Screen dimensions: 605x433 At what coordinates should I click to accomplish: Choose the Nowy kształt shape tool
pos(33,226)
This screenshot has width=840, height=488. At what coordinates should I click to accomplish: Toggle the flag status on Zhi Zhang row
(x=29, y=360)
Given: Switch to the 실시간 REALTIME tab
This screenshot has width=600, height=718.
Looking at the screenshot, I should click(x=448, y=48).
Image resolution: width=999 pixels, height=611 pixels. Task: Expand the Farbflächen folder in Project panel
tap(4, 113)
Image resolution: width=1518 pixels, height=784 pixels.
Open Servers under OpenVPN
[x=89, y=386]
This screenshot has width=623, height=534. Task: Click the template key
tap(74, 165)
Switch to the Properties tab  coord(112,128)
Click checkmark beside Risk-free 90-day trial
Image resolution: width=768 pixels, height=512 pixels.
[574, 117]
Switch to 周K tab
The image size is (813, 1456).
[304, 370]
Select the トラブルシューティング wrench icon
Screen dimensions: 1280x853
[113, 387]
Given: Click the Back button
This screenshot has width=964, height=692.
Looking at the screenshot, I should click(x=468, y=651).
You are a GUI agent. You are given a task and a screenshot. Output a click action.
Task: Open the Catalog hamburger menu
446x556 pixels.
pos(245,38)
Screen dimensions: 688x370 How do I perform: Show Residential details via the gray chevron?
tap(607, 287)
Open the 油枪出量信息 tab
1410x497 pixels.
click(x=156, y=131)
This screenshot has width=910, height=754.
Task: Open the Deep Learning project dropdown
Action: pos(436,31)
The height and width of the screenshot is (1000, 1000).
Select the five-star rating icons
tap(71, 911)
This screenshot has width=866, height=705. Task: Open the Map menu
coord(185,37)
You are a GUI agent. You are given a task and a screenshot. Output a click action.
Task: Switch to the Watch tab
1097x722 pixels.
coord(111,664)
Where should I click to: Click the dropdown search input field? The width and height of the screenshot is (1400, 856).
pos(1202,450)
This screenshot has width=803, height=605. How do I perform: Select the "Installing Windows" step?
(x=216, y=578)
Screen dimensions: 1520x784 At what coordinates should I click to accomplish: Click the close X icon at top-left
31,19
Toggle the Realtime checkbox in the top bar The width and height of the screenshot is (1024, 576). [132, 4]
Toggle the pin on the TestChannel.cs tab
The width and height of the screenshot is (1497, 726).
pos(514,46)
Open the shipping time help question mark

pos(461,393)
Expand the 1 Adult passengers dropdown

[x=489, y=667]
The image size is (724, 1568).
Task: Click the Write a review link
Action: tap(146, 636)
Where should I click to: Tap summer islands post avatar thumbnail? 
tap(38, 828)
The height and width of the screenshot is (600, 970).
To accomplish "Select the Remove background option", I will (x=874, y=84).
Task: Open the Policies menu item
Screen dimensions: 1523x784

•••

** ABOUT THIS TASK **
Starting from the first line of the records above, retype each line exactly up to and including the one that contains "Click checkmark beside Risk-free 90-day trial", and nothing more.

** ANSWER BELOW **
Screen dimensions: 605x433 At what coordinates should I click to accomplish: Choose the Nowy kształt shape tool
pos(33,226)
This screenshot has width=840, height=488. At what coordinates should I click to accomplish: Toggle the flag status on Zhi Zhang row
(x=29, y=360)
Given: Switch to the 실시간 REALTIME tab
This screenshot has width=600, height=718.
Looking at the screenshot, I should click(x=448, y=48).
Image resolution: width=999 pixels, height=611 pixels. Task: Expand the Farbflächen folder in Project panel
tap(4, 113)
Image resolution: width=1518 pixels, height=784 pixels.
Open Servers under OpenVPN
[x=89, y=386]
This screenshot has width=623, height=534. Task: Click the template key
tap(74, 165)
Switch to the Properties tab  coord(112,128)
Click checkmark beside Risk-free 90-day trial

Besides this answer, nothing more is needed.